The Bellary and Kopal Districts, in which the archaeological remains of Vijayanagara are included, are undergoing rapid development. The Tungabhadra river dam has facilitated the growth of agriculture, mining, steel manufacture, and smaller industries. As well, pilgrimage and tourism have also grown significantly during the past three decades. All these developments are having an impact on the site, which now faces grave risks.

Changes are most noticeable in the village of Hampi where a quiet village has been transformed into a bustling pilgrim centre with unauthorised concrete buildings encroaching, and in some cases, supplanting the ancient structures. Facilities for visitors remain inadequate. Elsewhere in the site, ugly whitewashed ashrams have grown up in archaeological areas, and religious institutions and farmers have not hesitated to demolish ancient walls to make way for roads, wells and water channels. Even the magnificent landscape suffers: boulders are quarried or painted with signs; the river is disfigured with inauthentic and unsightly concrete steps; a new highway bridge leading to Anegondi threatens to bring heavy road traffic through the middle of the site.

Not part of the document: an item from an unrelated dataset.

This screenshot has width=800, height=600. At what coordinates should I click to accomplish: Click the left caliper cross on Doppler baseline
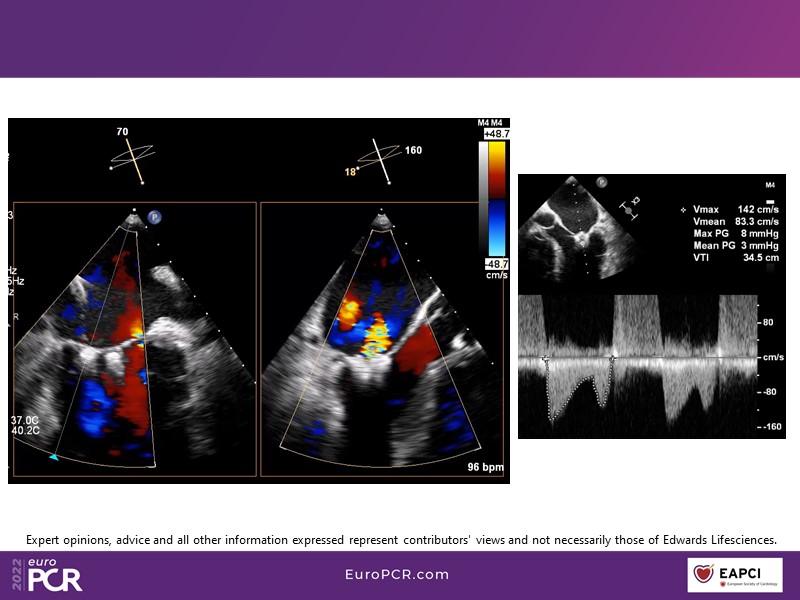point(545,358)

Admittedly, the archaeological authorities protect many of the most important historical monuments of Vijayanagara. They have also active in clearing parts of the Royal Centre, thereby exposing significant remains of palaces and other courtly structures. However, they make little attempt to safeguard the areas in between the monuments, which are rich with buried cultural remains. Only an overriding authority in command of the whole site can oversee all of the archaeological remains.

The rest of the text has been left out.